王诩心头了然,他定时将词说成了是他自己做的,王诩笑笑道:“不怪谦之兄,且说下去吧。”
陈寅大舒一口气道:“若知晓邵牧如此通情达理,之前也就不绕那么多弯子了”顿了顿,又说:“在场众人觉得邵牧的词乃是文采飞扬,既有峥嵘之骨,又有绵绵悱恻,尽都爱不释手。所以......我就让他们抄去了。”
“这有什么大不了的。”即使是王诩这个现代人,也知道古人会以诗词赠友,再说回来,这些词也不是他作的。
“后来,明义兄就将词拿了回去,让他的爱妾苏槿儿唱来。”陈寅提到苏槿儿,王诩不由得认真听起来。
“那苏槿儿也是爱词曲之人见惯了风月,不知从什么地方得了邵牧兄之前在画舫上给青儿填的词,两相比较,对照字迹,便是知道是邵牧兄所填。”陈寅苦着脸说,想必是他的谎言被友人姬妾拆穿,在朋友面前多有尴尬。
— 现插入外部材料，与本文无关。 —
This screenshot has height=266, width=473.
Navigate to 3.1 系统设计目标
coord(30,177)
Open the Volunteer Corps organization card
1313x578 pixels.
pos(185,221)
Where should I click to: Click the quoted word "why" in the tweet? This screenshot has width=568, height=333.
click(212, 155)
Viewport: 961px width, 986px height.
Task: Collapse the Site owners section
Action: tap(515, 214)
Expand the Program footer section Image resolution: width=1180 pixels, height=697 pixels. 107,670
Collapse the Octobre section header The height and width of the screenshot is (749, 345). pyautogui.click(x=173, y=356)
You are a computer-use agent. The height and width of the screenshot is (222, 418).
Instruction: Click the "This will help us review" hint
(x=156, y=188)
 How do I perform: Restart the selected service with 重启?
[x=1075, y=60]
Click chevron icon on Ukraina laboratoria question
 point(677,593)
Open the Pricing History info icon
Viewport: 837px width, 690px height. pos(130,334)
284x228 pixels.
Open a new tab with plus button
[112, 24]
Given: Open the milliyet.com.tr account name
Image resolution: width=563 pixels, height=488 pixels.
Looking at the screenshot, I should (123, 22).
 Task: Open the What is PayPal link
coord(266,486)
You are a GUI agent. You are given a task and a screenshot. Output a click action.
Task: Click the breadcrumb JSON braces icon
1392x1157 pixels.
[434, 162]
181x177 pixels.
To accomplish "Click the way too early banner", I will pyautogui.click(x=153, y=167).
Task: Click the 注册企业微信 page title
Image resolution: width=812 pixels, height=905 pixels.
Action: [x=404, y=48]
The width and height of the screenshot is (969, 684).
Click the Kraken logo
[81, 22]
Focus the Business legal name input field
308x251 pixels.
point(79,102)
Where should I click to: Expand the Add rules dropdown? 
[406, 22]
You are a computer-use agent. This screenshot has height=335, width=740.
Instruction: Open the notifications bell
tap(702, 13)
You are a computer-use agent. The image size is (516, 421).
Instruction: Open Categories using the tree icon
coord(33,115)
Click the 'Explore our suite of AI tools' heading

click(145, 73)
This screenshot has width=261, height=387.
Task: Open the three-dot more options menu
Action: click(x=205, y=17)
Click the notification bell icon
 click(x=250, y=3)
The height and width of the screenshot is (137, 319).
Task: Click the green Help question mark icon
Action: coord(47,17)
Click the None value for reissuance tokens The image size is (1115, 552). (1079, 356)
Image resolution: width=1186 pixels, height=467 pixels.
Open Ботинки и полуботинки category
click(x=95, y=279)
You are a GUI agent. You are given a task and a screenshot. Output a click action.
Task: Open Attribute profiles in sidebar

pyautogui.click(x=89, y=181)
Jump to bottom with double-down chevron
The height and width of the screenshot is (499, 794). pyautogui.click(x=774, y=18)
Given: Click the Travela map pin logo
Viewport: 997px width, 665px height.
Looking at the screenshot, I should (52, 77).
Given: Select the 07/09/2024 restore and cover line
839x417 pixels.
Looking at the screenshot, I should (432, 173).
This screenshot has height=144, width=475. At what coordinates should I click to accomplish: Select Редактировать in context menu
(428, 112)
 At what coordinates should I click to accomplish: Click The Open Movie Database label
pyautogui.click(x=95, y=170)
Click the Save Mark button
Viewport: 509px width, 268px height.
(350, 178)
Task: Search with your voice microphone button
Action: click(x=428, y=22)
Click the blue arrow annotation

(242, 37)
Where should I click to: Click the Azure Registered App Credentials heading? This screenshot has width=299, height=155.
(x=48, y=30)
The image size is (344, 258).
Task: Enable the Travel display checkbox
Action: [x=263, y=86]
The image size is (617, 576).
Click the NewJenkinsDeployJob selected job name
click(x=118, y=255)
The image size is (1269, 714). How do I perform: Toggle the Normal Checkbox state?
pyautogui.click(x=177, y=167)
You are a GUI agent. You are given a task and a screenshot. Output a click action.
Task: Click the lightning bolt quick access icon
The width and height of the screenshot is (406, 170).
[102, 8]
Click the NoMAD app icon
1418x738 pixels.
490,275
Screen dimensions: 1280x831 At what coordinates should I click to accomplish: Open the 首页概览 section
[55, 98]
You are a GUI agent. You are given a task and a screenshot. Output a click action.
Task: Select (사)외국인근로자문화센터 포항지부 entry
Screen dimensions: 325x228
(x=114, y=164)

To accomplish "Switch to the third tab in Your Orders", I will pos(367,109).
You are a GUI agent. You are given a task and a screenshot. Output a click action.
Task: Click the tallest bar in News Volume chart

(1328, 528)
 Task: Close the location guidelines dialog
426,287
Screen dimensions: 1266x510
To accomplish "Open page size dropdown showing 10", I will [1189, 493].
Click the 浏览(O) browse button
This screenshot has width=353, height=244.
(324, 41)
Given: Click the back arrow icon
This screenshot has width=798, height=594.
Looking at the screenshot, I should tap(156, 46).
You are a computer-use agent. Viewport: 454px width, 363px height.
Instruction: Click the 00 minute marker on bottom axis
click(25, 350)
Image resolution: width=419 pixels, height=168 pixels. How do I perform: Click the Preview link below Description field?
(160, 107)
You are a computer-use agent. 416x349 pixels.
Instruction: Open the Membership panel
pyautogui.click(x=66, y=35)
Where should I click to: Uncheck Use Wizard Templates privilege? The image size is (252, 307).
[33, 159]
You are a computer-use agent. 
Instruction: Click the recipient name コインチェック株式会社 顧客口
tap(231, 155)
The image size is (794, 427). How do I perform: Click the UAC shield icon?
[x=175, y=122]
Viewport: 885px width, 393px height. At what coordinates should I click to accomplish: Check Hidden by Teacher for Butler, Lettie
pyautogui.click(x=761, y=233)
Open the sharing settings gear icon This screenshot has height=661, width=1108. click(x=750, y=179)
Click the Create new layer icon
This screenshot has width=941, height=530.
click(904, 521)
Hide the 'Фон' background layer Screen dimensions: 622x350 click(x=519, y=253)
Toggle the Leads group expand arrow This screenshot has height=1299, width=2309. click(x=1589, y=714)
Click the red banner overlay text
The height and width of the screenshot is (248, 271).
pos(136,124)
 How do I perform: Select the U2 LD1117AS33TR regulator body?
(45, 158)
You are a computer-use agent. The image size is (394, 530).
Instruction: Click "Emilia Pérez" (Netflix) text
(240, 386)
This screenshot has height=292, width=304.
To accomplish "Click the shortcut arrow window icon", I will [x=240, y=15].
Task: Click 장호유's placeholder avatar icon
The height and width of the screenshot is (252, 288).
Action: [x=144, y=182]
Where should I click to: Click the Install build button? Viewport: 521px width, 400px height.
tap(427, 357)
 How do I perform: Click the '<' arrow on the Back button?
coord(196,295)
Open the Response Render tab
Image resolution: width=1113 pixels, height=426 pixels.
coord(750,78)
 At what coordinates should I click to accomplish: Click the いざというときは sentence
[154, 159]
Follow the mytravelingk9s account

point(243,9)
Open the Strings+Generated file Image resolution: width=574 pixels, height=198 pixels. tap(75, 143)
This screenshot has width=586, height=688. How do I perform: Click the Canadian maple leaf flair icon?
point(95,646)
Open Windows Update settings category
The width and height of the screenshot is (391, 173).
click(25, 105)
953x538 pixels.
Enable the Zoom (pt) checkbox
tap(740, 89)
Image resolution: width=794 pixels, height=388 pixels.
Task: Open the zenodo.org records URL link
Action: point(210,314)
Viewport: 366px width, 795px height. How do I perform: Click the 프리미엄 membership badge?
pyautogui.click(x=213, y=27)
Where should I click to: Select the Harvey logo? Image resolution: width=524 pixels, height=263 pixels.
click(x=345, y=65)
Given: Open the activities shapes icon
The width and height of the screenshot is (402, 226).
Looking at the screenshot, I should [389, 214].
听陈寅如是一说,王诩有些上心,看来以后不能只用赵孟頫一人的字了,否则说不定会留下什么隐患。
“这件事儿到这儿还不算罢,那苏槿儿前些日子被明义兄的一个朋友邀了去唱词,回到府里后,不知从何处又得了些新词,痴痴地唱起来。明义兄一问,便知晓了那日苏槿儿见过你,这些词都是邵牧兄你填的。”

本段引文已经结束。